Ziehe aus der Auflistung unten jede Zeile heraus, in der die Zeichenfolge „Chat“ vorkommt. Groß- und Kleinschreibung zählt dabei.
══ Auflistung
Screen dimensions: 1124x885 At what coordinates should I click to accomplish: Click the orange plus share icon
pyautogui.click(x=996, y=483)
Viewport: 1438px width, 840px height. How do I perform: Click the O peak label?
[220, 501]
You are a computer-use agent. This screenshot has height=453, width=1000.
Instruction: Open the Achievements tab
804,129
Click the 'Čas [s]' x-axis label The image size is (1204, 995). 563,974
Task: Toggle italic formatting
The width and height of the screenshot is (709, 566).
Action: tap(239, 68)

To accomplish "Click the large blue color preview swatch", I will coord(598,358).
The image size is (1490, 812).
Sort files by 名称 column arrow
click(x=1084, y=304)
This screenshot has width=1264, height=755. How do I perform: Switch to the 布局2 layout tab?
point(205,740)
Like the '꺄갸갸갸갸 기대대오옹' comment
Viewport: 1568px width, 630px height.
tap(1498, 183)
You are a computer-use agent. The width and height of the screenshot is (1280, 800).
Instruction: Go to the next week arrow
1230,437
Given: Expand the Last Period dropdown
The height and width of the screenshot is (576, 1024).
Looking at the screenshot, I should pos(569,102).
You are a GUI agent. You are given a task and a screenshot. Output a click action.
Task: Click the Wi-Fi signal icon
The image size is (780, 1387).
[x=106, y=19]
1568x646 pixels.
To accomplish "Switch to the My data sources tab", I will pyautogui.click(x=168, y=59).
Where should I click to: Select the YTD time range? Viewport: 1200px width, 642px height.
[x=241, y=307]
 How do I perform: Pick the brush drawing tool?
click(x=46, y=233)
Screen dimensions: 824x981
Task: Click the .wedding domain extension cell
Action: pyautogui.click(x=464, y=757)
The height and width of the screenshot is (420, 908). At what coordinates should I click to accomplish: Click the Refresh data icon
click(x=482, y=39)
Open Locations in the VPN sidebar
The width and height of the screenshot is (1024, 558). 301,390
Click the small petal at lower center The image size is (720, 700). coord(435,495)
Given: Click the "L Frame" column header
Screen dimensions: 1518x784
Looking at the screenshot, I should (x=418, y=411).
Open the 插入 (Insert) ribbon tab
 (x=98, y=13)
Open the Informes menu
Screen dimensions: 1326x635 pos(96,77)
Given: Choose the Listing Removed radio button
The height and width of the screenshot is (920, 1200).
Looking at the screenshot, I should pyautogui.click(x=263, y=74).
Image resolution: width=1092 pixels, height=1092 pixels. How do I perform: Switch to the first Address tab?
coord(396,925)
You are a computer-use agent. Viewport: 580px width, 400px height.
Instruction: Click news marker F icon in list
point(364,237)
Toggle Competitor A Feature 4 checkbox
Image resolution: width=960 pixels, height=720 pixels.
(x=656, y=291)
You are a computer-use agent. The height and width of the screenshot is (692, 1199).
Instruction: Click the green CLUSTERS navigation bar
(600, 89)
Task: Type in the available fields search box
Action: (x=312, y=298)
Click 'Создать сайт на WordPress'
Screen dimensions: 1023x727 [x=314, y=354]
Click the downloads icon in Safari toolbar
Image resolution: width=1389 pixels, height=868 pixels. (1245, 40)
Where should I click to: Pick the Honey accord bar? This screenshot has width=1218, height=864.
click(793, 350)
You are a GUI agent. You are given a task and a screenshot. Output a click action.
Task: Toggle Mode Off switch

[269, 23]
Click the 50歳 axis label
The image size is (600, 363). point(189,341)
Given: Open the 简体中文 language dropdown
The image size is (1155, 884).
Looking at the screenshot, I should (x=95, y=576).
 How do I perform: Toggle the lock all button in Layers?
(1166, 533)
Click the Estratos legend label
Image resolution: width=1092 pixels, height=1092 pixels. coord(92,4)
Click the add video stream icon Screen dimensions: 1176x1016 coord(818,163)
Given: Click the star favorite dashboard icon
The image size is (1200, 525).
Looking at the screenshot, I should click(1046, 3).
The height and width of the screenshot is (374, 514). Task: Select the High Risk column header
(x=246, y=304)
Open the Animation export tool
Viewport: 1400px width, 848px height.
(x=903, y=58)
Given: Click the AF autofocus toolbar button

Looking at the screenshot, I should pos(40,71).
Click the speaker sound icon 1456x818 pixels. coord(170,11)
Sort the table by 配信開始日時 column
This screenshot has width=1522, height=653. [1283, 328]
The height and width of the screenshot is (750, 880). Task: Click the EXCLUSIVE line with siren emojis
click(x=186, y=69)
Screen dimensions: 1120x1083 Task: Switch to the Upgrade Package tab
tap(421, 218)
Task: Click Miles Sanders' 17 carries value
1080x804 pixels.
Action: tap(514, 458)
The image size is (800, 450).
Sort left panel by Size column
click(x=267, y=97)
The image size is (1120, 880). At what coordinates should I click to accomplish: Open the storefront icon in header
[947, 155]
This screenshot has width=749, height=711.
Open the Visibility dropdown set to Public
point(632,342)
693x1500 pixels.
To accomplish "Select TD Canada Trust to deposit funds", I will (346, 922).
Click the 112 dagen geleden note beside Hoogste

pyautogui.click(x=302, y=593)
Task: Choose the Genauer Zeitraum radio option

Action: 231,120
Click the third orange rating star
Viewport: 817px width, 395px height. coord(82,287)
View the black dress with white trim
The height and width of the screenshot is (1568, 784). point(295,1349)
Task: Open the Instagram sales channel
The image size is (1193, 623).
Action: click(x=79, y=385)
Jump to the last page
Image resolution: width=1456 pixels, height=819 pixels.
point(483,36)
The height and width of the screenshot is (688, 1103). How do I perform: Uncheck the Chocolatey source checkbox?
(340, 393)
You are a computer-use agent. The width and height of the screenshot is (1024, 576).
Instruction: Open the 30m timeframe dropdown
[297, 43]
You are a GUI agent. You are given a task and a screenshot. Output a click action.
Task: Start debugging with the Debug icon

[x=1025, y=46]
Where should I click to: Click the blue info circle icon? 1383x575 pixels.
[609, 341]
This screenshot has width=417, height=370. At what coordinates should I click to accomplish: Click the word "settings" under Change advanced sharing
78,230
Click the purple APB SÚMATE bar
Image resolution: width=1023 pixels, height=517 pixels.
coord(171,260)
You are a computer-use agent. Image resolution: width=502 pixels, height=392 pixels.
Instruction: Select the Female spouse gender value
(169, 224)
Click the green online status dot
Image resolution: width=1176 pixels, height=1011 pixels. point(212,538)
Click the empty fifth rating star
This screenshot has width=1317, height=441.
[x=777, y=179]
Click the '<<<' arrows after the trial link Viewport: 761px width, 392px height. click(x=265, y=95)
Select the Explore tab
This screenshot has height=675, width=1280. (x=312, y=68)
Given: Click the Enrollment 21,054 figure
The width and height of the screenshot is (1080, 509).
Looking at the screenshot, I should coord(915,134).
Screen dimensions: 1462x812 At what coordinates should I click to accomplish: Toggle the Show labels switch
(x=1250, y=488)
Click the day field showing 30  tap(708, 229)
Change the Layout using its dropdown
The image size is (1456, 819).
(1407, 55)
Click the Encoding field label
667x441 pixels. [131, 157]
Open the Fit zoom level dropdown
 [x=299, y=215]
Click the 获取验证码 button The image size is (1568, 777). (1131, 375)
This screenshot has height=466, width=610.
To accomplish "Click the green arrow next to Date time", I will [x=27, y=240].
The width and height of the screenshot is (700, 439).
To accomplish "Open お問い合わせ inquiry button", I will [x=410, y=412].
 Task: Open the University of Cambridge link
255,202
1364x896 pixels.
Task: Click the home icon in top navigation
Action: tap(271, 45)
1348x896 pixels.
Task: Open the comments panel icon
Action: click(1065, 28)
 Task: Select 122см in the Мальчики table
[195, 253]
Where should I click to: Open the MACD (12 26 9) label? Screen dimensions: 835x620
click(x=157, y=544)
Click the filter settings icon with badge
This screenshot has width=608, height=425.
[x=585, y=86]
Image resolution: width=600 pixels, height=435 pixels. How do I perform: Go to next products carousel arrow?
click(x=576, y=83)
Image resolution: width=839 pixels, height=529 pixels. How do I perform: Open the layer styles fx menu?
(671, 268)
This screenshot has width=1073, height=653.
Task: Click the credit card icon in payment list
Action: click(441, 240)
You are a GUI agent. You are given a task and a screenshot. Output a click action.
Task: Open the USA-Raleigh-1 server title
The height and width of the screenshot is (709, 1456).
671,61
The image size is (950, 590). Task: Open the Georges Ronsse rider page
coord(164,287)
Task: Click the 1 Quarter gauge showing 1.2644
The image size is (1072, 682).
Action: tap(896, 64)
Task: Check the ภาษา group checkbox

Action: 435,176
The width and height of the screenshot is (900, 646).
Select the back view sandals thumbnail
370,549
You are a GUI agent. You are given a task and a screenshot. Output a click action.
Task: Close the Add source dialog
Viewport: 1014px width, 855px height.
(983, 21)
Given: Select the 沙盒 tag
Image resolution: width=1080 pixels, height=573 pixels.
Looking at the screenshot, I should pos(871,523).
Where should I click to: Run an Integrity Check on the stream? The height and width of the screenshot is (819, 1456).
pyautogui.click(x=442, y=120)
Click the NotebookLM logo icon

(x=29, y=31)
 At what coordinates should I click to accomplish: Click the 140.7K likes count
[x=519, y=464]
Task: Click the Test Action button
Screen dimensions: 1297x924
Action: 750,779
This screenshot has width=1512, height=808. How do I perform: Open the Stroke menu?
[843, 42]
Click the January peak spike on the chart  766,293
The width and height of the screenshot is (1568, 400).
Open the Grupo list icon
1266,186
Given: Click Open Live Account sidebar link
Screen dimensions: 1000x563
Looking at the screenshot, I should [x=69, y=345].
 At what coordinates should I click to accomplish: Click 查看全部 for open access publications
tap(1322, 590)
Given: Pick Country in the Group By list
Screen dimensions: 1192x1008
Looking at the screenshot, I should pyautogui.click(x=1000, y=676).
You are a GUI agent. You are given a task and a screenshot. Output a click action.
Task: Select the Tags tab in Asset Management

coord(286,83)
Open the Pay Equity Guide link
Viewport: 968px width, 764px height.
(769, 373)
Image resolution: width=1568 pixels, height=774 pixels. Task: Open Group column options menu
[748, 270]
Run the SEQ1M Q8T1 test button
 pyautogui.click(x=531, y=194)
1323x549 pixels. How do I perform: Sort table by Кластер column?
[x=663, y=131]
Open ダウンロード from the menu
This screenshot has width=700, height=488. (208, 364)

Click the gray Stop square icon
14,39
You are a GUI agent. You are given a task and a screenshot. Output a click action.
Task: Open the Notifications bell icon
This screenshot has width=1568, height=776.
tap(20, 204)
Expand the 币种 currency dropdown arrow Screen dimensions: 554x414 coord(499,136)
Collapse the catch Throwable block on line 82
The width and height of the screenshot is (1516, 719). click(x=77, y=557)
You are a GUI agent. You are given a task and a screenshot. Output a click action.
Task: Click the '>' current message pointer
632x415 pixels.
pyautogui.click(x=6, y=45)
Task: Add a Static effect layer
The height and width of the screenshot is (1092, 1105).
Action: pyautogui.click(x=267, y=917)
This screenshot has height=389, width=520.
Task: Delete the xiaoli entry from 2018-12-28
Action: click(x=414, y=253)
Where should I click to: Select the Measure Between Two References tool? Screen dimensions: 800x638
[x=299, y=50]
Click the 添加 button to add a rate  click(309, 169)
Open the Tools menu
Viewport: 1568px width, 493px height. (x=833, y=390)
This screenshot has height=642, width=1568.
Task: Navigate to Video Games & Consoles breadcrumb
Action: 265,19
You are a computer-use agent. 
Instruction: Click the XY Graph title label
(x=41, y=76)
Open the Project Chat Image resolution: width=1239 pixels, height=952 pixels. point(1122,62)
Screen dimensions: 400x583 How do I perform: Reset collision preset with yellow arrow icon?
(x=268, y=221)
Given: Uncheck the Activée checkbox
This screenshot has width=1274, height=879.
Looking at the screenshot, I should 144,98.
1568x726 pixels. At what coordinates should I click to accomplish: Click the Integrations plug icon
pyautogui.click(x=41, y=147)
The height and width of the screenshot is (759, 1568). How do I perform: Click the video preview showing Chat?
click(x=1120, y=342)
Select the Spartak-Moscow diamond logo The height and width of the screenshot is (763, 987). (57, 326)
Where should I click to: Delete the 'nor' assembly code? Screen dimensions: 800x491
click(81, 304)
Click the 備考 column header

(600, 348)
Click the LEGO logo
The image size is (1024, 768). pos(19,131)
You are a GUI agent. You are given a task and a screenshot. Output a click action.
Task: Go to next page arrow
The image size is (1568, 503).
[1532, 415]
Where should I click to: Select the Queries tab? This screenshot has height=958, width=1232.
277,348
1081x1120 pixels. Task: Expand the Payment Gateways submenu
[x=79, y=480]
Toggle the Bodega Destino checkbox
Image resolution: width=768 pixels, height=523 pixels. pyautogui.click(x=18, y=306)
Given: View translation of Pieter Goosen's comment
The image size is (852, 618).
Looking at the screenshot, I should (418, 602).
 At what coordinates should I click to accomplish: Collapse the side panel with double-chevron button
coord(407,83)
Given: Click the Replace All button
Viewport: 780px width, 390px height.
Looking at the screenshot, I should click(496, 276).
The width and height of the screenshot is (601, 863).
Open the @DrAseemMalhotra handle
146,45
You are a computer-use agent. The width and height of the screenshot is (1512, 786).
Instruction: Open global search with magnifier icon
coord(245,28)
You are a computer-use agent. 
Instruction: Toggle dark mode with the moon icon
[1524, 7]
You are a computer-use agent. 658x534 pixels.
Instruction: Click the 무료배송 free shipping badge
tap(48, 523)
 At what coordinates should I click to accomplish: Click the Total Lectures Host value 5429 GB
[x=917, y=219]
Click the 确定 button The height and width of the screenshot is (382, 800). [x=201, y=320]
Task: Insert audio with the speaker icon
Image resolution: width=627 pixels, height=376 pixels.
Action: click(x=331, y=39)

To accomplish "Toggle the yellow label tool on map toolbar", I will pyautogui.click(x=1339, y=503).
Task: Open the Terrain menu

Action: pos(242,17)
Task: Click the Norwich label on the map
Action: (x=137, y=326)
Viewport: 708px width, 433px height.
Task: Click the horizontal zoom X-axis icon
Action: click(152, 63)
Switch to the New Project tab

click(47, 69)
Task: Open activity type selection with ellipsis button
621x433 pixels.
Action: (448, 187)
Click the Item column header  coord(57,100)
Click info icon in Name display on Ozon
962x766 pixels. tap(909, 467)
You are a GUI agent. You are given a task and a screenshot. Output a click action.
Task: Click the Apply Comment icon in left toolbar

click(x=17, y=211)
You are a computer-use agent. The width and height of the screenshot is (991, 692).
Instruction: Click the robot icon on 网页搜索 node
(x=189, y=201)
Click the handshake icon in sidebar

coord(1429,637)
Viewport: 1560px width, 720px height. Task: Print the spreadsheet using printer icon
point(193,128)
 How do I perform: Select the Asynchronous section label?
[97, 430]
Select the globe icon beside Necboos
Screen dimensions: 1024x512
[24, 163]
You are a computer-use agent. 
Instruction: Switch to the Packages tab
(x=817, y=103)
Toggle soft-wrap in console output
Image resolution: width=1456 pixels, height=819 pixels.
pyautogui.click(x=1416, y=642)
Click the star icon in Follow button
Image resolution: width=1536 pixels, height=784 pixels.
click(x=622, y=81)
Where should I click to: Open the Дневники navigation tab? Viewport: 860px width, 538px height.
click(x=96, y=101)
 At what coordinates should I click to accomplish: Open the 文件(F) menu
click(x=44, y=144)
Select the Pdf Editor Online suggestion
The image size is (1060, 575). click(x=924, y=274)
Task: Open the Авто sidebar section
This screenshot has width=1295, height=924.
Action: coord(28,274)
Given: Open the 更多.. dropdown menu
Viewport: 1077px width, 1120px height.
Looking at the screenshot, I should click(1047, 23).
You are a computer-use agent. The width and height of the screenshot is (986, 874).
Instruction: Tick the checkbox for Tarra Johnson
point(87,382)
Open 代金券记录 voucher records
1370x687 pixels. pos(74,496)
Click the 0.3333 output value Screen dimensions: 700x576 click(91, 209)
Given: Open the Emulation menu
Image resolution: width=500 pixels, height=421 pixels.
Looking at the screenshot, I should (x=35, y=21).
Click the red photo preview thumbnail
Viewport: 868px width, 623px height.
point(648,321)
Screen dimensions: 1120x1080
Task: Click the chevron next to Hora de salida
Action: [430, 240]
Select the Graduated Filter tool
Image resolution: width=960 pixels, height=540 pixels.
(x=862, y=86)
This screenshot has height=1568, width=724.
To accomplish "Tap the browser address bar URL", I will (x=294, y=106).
════
**Lösung:**
Open the Project Chat Image resolution: width=1239 pixels, height=952 pixels. point(1122,62)
The height and width of the screenshot is (759, 1568). How do I perform: Click the video preview showing Chat?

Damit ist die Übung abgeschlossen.